This writing category, on the other hand, is fiercely competitive, with four Best Picture nominees going up against the extremely well-liked “The Big Sick.” And it’s a measure of just how competitive when you realize that the best-pic favorite, “The Shape of Water,” is probably only the fourth-likeliest winner, behind “Three Billboards,” “Get Out” and “Lady Bird.” This is likely a very close race between “Three Billboards” and “Get Out” — and while Jordan Peele wrote the year’s most zeitgeisty movie and could easily win, “Three Billboards” is a showier piece of writing.
Winner: “Three Billboards Outside Ebbing, Missouri”
BEST CINEMATOGRAPHY
Nominees:
“Blade Runner 2049”
“Darkest Hour”
“Dunkirk”
“Mudbound”
“The Shape of Water”
My thinking in this category might be colored by the idea of justice — because “Blade Runner” DP Roger Deakins, a pretty unanimous choice as the greatest living cinematographer, has been nominated 13 previous times but has never won, and his astounding work on the Denis Villeneuve epic ought to finally do the trick. But the cinematographers’ names aren’t on the ballot, just their films, and the competition is fearsome, particularly Hoyte van Hoytema’s dazzling large-format work in “Dunkirk” and Dan Laustsen’s fairy-tale world in “The Shape of Water.” Either of them could win — and even without names on the ballot, voters are probably well aware of (and possibly tempted by) the fact that “Mudbound” was shot by Rachel Morrison, the first female cinematography nominee in history.
But particularly after the American Society of Cinematographers and BAFTA did it, I have to think that Oscar voters will finally do right by Roger Deakins. I just have to.
Winner: “Blade Runner 2049”
BEST FILM EDITING
Nominees:
“Baby Driver”
“Dunkirk”
“I, Tonya”
“The Shape of Water”
“Three Billboards Outside Ebbing, Missouri”
“Baby Driver” is such a virtuoso piece of fast-paced editing that it could well prove an exception to the usual rule that you need to be a Best Picture nominee to win in this category (as 13 of the last 15 winners have been). But the whole setup of “Dunkirk,” which simultaneously cuts between three different war stories taking place at different locations and different times, is an advertisement for its editing. The film may join “Mad Max: Fury Road,” “Gravity,” “The Hurt Locker” and “The Bourne Identity” as a movie that sweeps film editing and both sound categories.

════

▶ **Written instruction 1**
Count the lines in the records below that contain the string "pixels". Reply with the number only.

════

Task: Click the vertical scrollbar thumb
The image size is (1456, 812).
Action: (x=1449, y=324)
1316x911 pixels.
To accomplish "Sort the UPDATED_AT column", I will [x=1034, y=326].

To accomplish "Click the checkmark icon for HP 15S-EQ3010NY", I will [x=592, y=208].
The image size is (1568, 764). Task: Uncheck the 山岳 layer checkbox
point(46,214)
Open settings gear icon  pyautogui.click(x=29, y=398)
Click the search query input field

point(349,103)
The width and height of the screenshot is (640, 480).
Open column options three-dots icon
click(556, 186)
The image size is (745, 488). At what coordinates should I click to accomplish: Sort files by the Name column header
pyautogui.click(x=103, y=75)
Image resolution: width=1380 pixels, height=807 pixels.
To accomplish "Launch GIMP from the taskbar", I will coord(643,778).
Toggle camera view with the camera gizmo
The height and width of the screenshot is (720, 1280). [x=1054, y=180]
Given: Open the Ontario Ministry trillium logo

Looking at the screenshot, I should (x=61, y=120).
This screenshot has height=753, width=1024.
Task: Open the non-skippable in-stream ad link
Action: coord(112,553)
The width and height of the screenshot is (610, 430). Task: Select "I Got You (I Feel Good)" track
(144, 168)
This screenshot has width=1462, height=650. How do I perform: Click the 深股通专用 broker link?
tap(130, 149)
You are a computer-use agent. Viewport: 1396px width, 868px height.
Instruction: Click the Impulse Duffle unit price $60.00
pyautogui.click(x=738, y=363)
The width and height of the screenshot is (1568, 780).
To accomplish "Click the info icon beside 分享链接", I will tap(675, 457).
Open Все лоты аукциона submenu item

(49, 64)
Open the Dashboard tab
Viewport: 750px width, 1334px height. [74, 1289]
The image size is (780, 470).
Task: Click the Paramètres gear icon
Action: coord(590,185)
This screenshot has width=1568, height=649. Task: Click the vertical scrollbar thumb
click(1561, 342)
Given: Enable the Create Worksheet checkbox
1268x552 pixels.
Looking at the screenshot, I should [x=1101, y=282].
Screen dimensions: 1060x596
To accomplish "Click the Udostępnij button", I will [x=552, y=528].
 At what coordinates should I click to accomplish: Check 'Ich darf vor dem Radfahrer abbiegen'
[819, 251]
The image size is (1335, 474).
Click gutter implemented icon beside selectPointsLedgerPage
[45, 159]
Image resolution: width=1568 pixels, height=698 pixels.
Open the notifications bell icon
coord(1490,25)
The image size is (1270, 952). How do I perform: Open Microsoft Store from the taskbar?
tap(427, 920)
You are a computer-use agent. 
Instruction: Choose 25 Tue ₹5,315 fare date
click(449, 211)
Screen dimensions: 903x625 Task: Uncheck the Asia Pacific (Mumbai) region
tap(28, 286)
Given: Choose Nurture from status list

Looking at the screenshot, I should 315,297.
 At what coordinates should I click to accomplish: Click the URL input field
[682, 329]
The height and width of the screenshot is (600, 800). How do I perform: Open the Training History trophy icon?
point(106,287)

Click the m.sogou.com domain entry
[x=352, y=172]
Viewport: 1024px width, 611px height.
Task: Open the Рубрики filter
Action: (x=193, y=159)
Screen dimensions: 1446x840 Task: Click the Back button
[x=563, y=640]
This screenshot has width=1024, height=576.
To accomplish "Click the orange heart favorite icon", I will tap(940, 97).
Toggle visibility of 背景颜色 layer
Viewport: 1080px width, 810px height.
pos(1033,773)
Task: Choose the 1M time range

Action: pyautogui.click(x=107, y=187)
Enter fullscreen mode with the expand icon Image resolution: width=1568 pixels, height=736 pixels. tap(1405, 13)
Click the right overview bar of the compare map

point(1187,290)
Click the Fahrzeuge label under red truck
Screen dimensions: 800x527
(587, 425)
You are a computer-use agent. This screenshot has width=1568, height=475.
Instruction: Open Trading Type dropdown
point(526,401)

════

▶ **Written instruction 2**
In the awards-prediction passage, why is the structure of "Dunkirk" called an advertisement for its editing?

▶ **Expected answer 1**
5

▶ **Expected answer 2**
The film cuts back and forth among three different war stories at once, and each story takes place in a different location and at a different time.